上司とかもそんな人に気に入られなくていいわ!
今思えばパワハラ上司というか、問題のある職場だったと思う。
事実、私が最初に勤めた会社はあの後うつ病患者が大量発生した。価値感すらコントロールしようとしている人が居たのだ。

あれ、これ冷静に考えて逃げて正解じゃない?
他の職場も似たようなものだ。上司は多かれ少なかれ、私とうまくやる気がなく、私をいかに「コントロールするか」ばかり考えている人ばかりだった。

私が散々自分を攻撃するための道具にしていたアスペルガーだって結局は突き詰めれば個性だ。アスペルガー症候群はあくまで「特性」だ。

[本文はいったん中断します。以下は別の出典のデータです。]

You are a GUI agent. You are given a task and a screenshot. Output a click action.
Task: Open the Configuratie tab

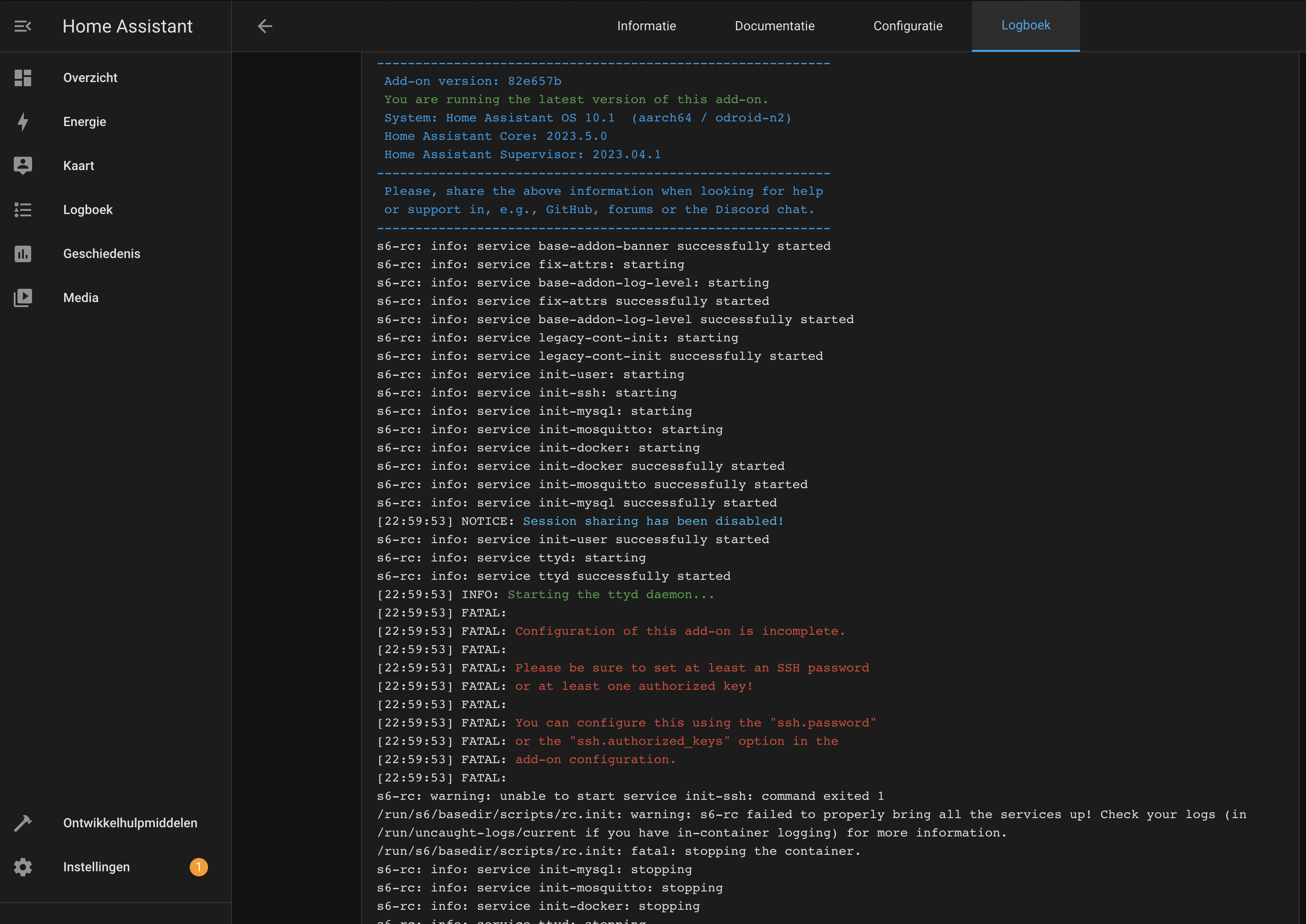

私はアスペルガー症候群を持っている「おかげ」で得意と苦手がはっきりしているし、私の苦手から生まれた経験は私が文章を作るにあたって大いに役立っている。得意ばかり書いたっていい文章は生まれない。
苦手なことはネタになる。誰かを元気にするための気づきも多い。

そんなふうに、作家としての私は「普通じゃない部分」に多いに助けられている。
これが、いわゆる「天才」たる所以。私の天才の中身は「痛み」や「失敗」と引き換えに得たものばかりだ。
わけのわからないドロドロでもなんでもない。痛みを引き換えにしたかけがえのないキラキラと輝く宝石のような宝物だ。

私はこの才能を信じている。
自分の譲れないものまで曲げて捧げる必要なんてない。自分を下に見る必要なんてない。

それを教えてくれたのは、沢山の人だ。私を「生かしてくれた人たち」だ。
彼ら、彼女らは私のその「キラキラとした何か」を信じてくれていた。

受けた恩がデカすぎるから出世払いなんてできるかはわからないけど、沢山沢山幸せになるよ。

みんなありがとう。私、みんなが大好きだよ。


※このnoteは2019年3月に書いたものです。